◆ **Description of the task**
With the entries below as the source, tally the lines that contain the string "pagamento" and give the number only.

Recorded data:

[Start of section]

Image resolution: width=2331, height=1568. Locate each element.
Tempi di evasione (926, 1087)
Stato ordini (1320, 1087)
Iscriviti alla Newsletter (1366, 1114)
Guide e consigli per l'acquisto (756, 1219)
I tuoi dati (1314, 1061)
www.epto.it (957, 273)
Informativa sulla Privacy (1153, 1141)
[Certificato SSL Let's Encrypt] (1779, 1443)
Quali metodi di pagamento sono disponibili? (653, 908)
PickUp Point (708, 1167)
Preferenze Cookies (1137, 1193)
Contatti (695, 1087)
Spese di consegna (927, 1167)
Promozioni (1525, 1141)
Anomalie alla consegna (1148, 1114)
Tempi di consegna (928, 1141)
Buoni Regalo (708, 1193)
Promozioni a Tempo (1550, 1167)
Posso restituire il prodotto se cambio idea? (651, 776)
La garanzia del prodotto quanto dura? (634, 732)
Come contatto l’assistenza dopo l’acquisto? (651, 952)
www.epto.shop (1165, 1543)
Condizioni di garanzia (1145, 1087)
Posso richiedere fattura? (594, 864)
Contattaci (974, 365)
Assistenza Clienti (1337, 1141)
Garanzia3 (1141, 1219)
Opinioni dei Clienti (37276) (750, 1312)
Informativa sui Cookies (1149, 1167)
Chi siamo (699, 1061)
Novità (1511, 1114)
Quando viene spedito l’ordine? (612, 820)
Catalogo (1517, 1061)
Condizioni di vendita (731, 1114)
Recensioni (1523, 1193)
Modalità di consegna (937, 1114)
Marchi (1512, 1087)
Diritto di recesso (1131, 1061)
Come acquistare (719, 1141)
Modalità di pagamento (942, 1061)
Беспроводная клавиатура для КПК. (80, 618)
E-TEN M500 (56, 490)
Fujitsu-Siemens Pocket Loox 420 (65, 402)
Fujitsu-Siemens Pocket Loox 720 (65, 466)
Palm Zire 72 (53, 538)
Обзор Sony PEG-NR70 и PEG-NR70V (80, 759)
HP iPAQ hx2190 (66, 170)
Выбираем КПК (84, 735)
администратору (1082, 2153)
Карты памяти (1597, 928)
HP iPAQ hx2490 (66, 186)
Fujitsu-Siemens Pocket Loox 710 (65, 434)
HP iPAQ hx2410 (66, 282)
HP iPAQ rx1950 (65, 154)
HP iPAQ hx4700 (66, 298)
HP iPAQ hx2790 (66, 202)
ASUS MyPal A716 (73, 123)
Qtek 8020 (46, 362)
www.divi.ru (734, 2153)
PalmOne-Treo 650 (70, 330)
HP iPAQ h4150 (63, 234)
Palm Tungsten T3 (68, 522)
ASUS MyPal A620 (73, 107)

[End of section]

◆ **Response area**
2